El gobierno de Néstor Kirchner es un buen ejemplo de los límites de esas políticas. Los años 2001-2002 tuvieron muchos componentes de crisis de demanda agregada, esto es, de caída en el gasto. Se planteó revertirla con aumento del mismo, y como el sector privado no lo hacía se encargó de ello el Estado. Inclusive subiendo impuestos habría reactivación porque el gobierno sacaría dinero que los privados guardaban en exceso de lo usual (por precaución). Gasto adicional, no desviación del gasto. El problema es que si al mismo tiempo no hay inversión adicional en algún momento el aumento de la demanda por bienes no puede ser cubierto por la oferta de bienes y aparece la inflación. Eso comenzó a notarse en 2006 llegándose a la mentira de los datos del Indec desde 2007 hasta 2015.
Por cierto, no debe olvidarse que la reactivación, la toma de empleo privado y los famosos superávits gemelos de Kirchner le debieron mucho al ajuste real conducido por Eduardo Duhalde y Jorge Remes Lenicov. Sin él no hubiera habido keynesianismo exitoso en 2003.

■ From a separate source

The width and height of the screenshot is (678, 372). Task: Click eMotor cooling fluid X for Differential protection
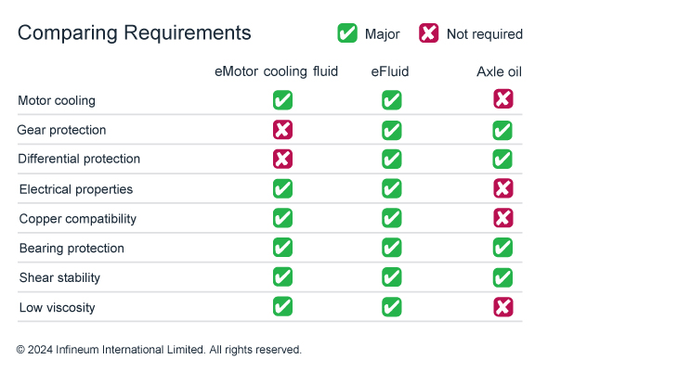click(282, 159)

Pero pese a los claros efectos negativos, desde 2006 los gobiernos continuaron aumentando el gasto público. Lógico. Por qué cambiar si se consiguen votos y se acumula poder. Así, lo crítico del modelo es lo político. Bombear gasto puede ser útil en algunas circunstancias, pero seguir haciéndolo cuando ellas cambiaron es perjudicial.
Lo descripto es consistente (no idéntico) con el pensamiento de la Escuela Austríaca de Economía para el ciclo económico. Por razones políticas se incentiva el gasto privado con tasas de interés intervenidas bajas, pero eso alienta inversiones ineficientes. Cuando éstas fracasan por su baja productividad la economía cae y con ella el gasto privado. Los gobiernos intentan revivirlo con una nueva baja de tasas que reanima el crédito, pero dirigido, de nuevo, a inversiones ineficientes, la economía vuelve a quebrar y el ciclo se repite. Alentar el gasto en una economía mal estructurada sólo mantiene vivas las distorsiones y no soluciona nada sino que genera las raíces de una nueva crisis. Sustitúyanse tasas bajas y gasto privado ineficiente por subsidios y gasto público ineficientes y se tiene el modelo kirchnerista.

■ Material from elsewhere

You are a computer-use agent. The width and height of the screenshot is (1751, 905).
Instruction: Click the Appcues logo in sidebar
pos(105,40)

Sin embargo, así como gradualismo y productivismo son imposibles hoy como estrategias, el ajuste solo no sirve. La historia del país lo muestra. Devaluación, recorte de gastos y suba de impuestos se hicieron muchas veces, sin resultados positivos duraderos. Entonces falta. Hay vacíos que llenar en reforma del Estado, desregulación, modernización laboral y apertura del comercio exterior como mínimo. Eso lleva tiempo, con lo que shock no quiere decir algo instantáneo sino que debe reinterpretarse como lo más rápido posible.

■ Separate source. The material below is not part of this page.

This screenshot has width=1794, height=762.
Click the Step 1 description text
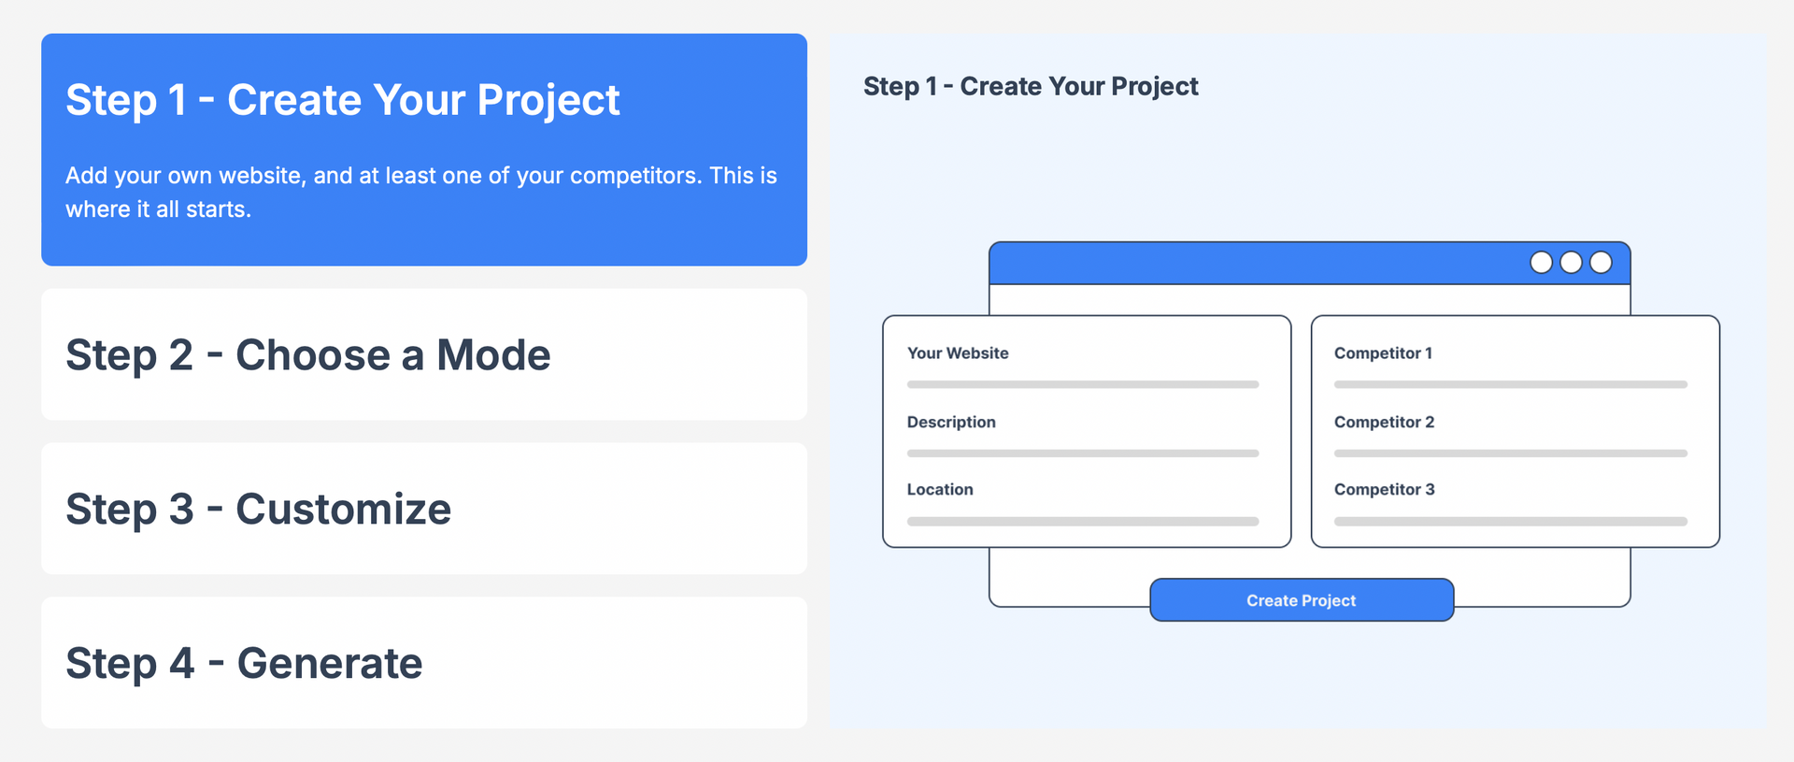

¿Se soportará esa demora? El ajuste esquematizado el martes puede ser recesivo en el corto plazo pero conducir a una reactivación si además hay una reforma estructural de la economía y del Estado. Y resultaría más aceptable si implicara sacrificios compartidos, no importa su monto agregado. Por ejemplo, si los embajadores políticos tienen un sueldo que ronda los 17.000 dólares mensuales, ¿no ayudaría en la consideración pública bajarlos a, por ejemplo, siete mil? El ajuste es necesario, pero debe valer la pena.